(Document section)
★ ★ ★ ★

Feldstein is claiming that, in the categories of how the federal government spends money, the big ones are the military, Social Security, and Medicare. But after those whoppers, the bulk of “government spending” — according to Feldstein and endorsed by Mankiw — are things like tax deductions on mortgage interest, or tax credits based on how many children a person has.

In other words, Feldstein is completely obliterating the distinction between (a) the government handing Paul $1,000 that it has previously taken from Peter, and (b) the government refraining from taking $1,000 from Paul that he earned. Either way, from Feldstein’s viewpoint, that is a government expenditure.

Of course, these two processes are “equivalent” (Feldstein’s term) if we think that property rights are irrelevant when it comes to the distribution of income. If we assume by default that the government starts out with all income in the entire economy, then, whether it cuts a check to someone or merely allows that person to retain his market income, it is all a gift of the government to the person in question.

On the other hand, if we think that people are actually entitled to the income they earn in the market, then there is a huge difference between the government redistributing some of it and the government not taking it in the first place. It is the difference between theft and nontheft.

Now don’t get me wrong, I understand the sense in which Feldstein’s analysis goes through. If you’re narrowly focused on balancing the federal budget, then “closing a tax loophole” and sucking in $10 billion in extra revenue is just as fruitful as cutting $10 billion in direct outlays.

But there are two problems with this. First, there’s the simple fact that words are supposed to mean something. It is an abuse of language to say that a tax hike is “equivalent” to a spending cut. With equal justification, Timothy Geithner could defend the hated TARP bank bailout as an $800 billion “tax cut.” Or, proponents of the wars in Afghanistan and Iraq could refer to them as trillion-dollar-plus tax cuts. After all, Goldman Sachs, Halliburton, and other major corporations ended up with more money than they otherwise would have had, so these programs were basically tax cuts, right?

★ ★ ★ ★

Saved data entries
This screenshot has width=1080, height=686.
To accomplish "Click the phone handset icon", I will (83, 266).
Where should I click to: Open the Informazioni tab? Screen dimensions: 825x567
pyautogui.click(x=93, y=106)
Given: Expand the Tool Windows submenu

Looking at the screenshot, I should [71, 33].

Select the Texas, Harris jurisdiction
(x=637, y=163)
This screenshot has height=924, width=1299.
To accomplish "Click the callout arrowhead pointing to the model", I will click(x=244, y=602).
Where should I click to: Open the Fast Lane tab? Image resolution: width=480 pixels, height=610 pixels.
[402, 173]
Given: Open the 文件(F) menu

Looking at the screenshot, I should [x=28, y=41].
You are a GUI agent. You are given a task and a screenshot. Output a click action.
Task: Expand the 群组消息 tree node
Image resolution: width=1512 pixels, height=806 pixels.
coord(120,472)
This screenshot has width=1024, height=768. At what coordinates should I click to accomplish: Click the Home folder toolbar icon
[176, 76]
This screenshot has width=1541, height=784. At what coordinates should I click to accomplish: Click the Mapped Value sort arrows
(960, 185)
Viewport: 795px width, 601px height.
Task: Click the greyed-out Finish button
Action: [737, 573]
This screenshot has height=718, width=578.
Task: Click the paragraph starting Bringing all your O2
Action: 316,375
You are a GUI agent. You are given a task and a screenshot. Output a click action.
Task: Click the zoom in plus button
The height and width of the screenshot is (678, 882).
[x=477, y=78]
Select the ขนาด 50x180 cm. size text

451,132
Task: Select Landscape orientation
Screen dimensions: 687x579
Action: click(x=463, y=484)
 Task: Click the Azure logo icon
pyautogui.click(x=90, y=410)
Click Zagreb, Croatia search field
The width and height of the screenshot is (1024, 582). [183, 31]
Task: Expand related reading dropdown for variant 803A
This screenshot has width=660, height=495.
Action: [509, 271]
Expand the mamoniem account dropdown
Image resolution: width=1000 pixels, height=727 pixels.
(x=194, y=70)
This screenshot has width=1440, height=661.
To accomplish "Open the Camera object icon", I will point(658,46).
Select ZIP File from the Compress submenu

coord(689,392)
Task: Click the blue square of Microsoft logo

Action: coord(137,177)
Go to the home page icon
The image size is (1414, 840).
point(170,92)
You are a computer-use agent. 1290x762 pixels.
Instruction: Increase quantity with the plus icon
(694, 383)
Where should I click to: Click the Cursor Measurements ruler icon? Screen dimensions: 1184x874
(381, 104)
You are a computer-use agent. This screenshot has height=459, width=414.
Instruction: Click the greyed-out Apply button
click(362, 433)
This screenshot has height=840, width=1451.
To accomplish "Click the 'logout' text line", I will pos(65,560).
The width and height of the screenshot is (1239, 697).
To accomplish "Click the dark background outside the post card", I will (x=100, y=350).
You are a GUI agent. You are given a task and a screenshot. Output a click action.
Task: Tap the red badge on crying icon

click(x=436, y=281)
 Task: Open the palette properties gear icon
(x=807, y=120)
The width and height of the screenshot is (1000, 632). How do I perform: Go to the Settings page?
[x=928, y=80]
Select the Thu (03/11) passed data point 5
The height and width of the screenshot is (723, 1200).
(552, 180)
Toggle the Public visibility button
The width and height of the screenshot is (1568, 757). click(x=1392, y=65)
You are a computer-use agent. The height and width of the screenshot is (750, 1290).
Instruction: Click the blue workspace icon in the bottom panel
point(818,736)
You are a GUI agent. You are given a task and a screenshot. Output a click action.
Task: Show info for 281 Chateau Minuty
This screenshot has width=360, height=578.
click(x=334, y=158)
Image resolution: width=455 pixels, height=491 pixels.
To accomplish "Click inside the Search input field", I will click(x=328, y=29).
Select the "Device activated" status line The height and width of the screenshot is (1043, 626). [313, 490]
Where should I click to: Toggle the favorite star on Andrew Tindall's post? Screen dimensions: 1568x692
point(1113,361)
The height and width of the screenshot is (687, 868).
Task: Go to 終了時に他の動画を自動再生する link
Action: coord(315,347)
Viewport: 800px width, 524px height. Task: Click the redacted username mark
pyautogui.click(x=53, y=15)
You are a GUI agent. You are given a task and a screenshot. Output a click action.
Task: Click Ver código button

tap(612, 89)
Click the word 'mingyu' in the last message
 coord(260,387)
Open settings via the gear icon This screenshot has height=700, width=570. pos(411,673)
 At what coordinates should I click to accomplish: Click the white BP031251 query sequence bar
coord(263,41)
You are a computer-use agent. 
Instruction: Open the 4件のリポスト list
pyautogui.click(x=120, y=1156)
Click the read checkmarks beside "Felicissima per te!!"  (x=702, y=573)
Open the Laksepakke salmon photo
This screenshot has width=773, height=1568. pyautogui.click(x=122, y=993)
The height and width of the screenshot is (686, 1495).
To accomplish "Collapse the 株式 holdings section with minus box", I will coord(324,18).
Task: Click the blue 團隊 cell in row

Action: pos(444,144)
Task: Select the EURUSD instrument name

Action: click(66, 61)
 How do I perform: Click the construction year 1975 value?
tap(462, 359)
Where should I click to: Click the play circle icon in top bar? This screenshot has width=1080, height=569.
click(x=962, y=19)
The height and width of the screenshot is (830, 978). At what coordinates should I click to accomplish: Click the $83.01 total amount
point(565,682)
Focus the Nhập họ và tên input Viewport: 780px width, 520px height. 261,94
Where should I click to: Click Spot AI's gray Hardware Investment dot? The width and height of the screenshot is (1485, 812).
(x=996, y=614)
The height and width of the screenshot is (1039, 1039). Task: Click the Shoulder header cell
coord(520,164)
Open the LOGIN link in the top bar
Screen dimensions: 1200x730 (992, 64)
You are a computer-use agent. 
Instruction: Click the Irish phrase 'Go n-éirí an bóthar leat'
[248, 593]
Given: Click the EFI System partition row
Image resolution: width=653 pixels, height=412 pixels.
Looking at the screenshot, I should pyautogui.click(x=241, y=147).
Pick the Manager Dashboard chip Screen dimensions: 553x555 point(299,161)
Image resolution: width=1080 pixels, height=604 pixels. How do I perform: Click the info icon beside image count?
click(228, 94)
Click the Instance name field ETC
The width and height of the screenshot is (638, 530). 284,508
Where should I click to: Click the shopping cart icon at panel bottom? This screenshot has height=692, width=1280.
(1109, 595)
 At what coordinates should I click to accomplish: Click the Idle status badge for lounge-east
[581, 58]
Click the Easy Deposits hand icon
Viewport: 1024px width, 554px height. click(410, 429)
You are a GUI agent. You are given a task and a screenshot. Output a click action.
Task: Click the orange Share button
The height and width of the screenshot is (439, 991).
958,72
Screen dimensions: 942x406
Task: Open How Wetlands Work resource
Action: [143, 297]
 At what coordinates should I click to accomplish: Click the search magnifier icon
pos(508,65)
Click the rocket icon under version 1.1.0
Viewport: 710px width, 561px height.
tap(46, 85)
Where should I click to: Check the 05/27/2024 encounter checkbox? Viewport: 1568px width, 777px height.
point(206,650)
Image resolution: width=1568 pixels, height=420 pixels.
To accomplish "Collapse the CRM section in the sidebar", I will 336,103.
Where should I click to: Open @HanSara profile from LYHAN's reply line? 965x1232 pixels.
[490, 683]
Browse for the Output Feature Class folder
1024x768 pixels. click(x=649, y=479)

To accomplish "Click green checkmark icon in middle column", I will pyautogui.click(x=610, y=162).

★ ★ ★ ★

(To do)
**a.** According to the passage on Feldstein's view of government spending, what are the three big categories of federal spending?
**b.** Carry the passage on Feldstein's treatment of tax breaks as spending forward from its last sentence.
The records are separate material that has nothing to do with the passage above them.

(Outputs for the tasks)
**a.** The military, Social Security, and Medicare.

**b.**
Beyond the sheer silliness of it all, there is the simple fact that the “tax expenditures” are not equivalent to actual expenditures, even for the narrow purpose of deficit reduction. Feldstein quotes the JCT estimate that this year, the deficit is $1 trillion higher because of these “expenditures.”

He seems to imply that, if only the government got rid of the deductions, credits, and other loopholes, the deficit would be that much smaller. But this is nonsense. People wouldn’t behave the same if the tax code were significantly altered. The tax base, upon which this imaginary $1 trillion in tax revenue is founded, would shrink considerably once the loopholes were removed.

Raise Taxes Now, Lest We Raise Taxes in the Future

The funniest part of the whole episode is Feldstein’s dire warning of what happens if Congress doesn’t eliminate those pesky tax expenditures:

If tax expenditures are not cut, taxes on households and businesses will have to rise to prevent an explosion of the national debt, which is now projected to increase to 90% of GDP by 2020 from today’s 63%. When benefits for Social Security and Medicare are set aside, the rest of the outlay side of the budget is too small — 7.5% of GDP — to provide much scope for reducing annual budget deficits that are now projected to average 5% of GDP for the rest of this decade. In contrast, total tax expenditures are now 6.4% of GDP.

At first glance, this is just the type of analysis we expect from a “right-winger”: slash government spending in order to get the debt under control and protect households and businesses from tax hikes! Amen, Brother Martin!

But once we run Feldstein’s prose through the Orwellian Translator, we realize what he’s actually saying: The government needs to raise taxes on households and businesses right now, so that it won’t have to do it later.

Conclusion

Government economists are up to the same rhetorical tricks that Murray Rothbard exposed long ago. It takes a lot of PhDs to convince the public that their systematic looting at the hands of politicians is actually for their own good.